Living on the East Coast but working for a California based company, I get to hear about things that are newsworthy on both coasts. One of the more recent news items that I talked about with my CA coworkers was the drought that they are currently experiencing.  This article talks about the drought and what it has done to the price of water in California.

Not surprisingly, in times of scarcity, prices rise…often drastically. That goes back to basic econ 101 supply and demand principles. I’m not writing this to suggest that you get into the water-selling business in California (although that doesn’t sound like such a bad idea right about now!) but to maybe get you to connect the dots with your own personal budget and the laws of supply and demand.

I thought of this because of a person I met with last week.  He was talking about life after divorce and said that in his married life, cash flow was easy.  They had two incomes and bought pretty much whatever they wanted, within reason.  Life, at least financially, was good.

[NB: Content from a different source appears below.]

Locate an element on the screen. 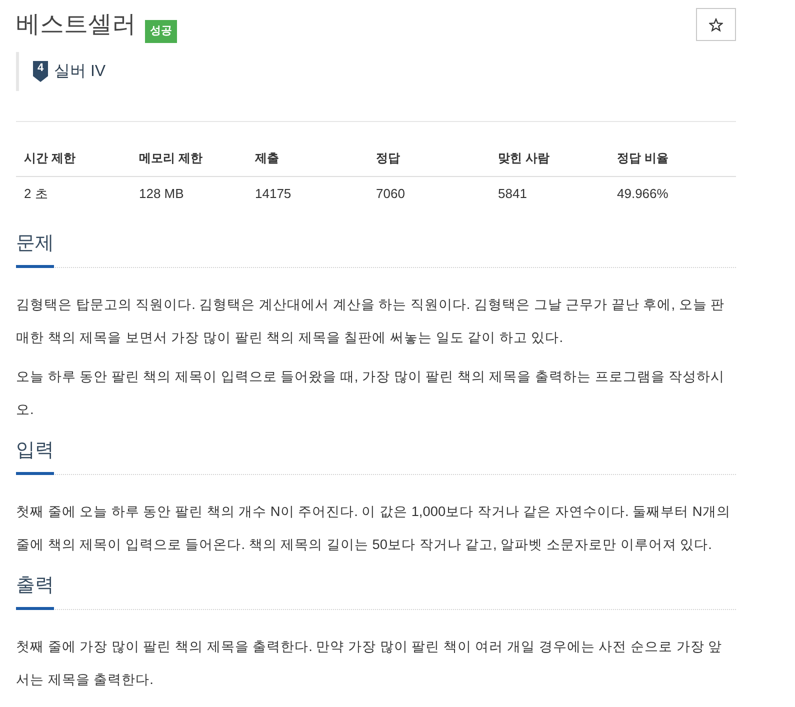 The width and height of the screenshot is (795, 707). paragraph-text: 오늘 하루 동안 팔린 책의 제목이 입력으로 들어왔을 때, 가장 많이 팔린 책의 제목을 출력하는 프로그램을 작성하시오. is located at coordinates (371, 394).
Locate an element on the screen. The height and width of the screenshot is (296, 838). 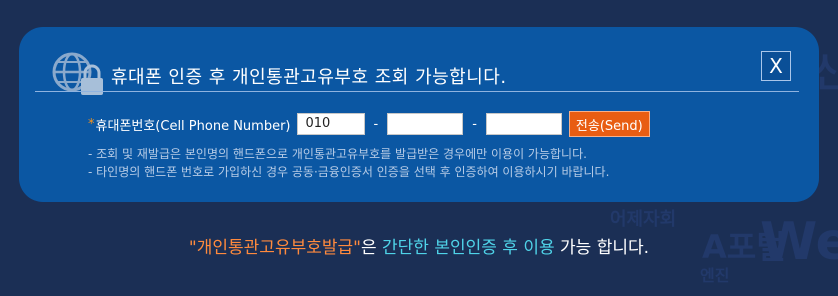
close-icon: X is located at coordinates (776, 66).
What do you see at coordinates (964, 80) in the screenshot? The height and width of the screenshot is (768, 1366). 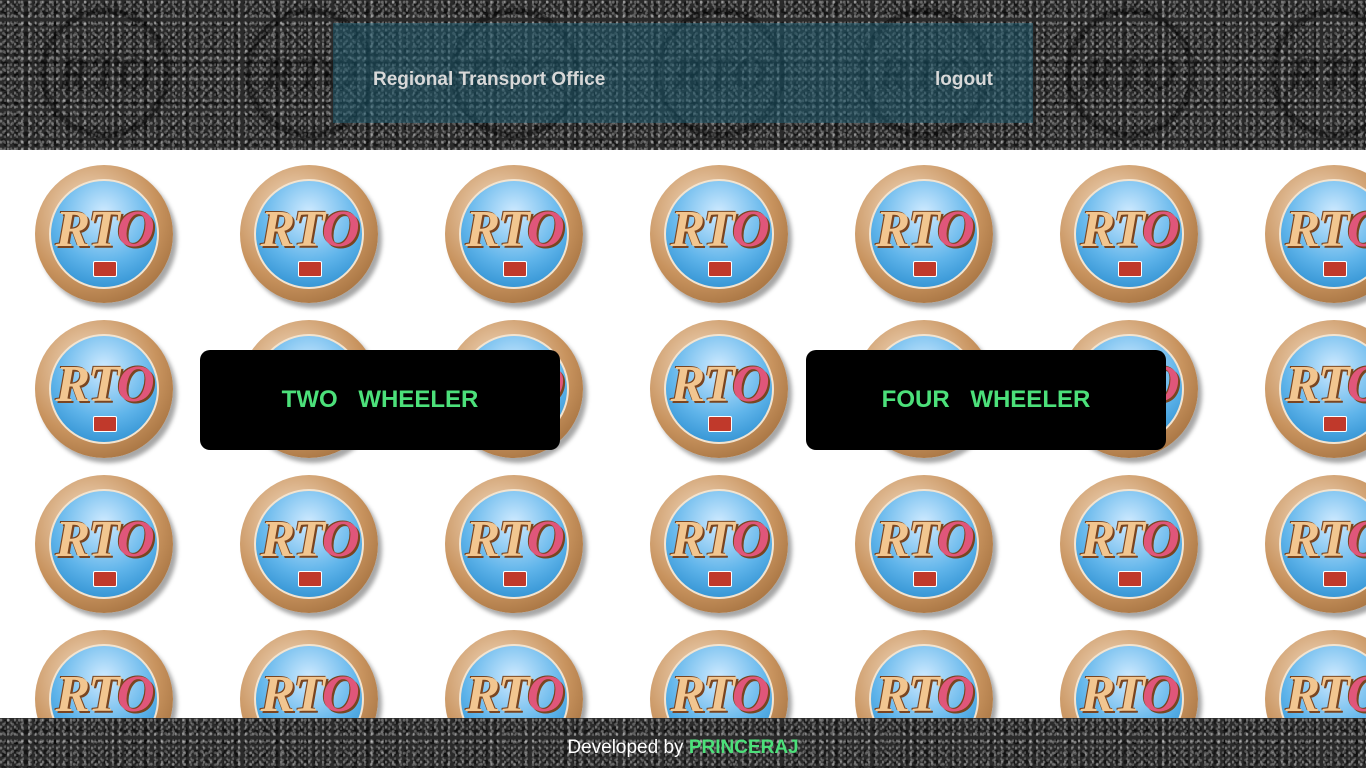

Fast forward to now and he is paying child support, alimony and his own household expenses.  That greatly reduces his available cash flow and he made the comment that he feels like he has been living in a cash flow drought lately.  Where once his financial life seemed like it was all “feast,” he’s now experiencing “famine.”

This has caused him to take a serious look at his personal finances and change some things.  Where once his supply of money was strong and his demands (his personal “wants”) on those dollars were relatively minor, he had ample cash flow to save a substantial amount of money each month.  Over the last few months, he has been depleting his savings because of the cash flow drought.  He knows that if this pattern continues, he will deplete his savings and start to rack up debt, which could be devastating to his long term goals.

He is looking for ways to make the drought end and we talked about both sides of the cash flow equation. We first looked at his expenses to see what could be reduced and he found a few areas that he eventually saw as “non essential.” (Why hasn’t Congress ever thought of this approach?) He will reduce those expenses in the near term to reduce the outflow of cash in his budget. They won’t change his life drastically but he now is looking at every expense item to gauge their importance and if there is a way to reduce the expense.

His priorities are changing as his budget is changing.  Now that his supply of money is tighter, and the demands on his budget are high, recalibrating expenses is critical.  Creating a budget isn’t a one time event. It’s an ongoing process and subject to change, just like the rest of life.

The other side of the equation is one that most people don’t think about a lot. It’s the revenue side. He has a full time job and gets paid well enough that he has never considered any other source of income as being needed.

But now that he doesn’t have a second income in the household and his expenses are high with his child support, alimony and normal household expenses, he is giving that thought serious consideration. He has a friend that owns a restaurant and is going to talk about being a bartender on the weekends or maybe one night during the week. His kids are older and out of the house now so he has free time now that he didn’t have when they were younger. He is committed to making this work.

If you feel like your budget has hit drought-level conditions, you can do the same things that he is doing. Look at your expenses, every single one of them, to determine if they are absolutely essential, a “nice to have but not necessary” or impulsive/frivolous.  Pare down your expense level and at the same time, remember that the budget equation has the revenue side as well. If you can reduce expenses a bit while increasing your income, it’s almost like a double win or making twice the progress. It is not only possible but incredibly likely that if you feel like you are losing ground and falling behind now, by looking at both sides of your personal finances and making tough choices, you will find yourself in a much better position in a relatively short period of time.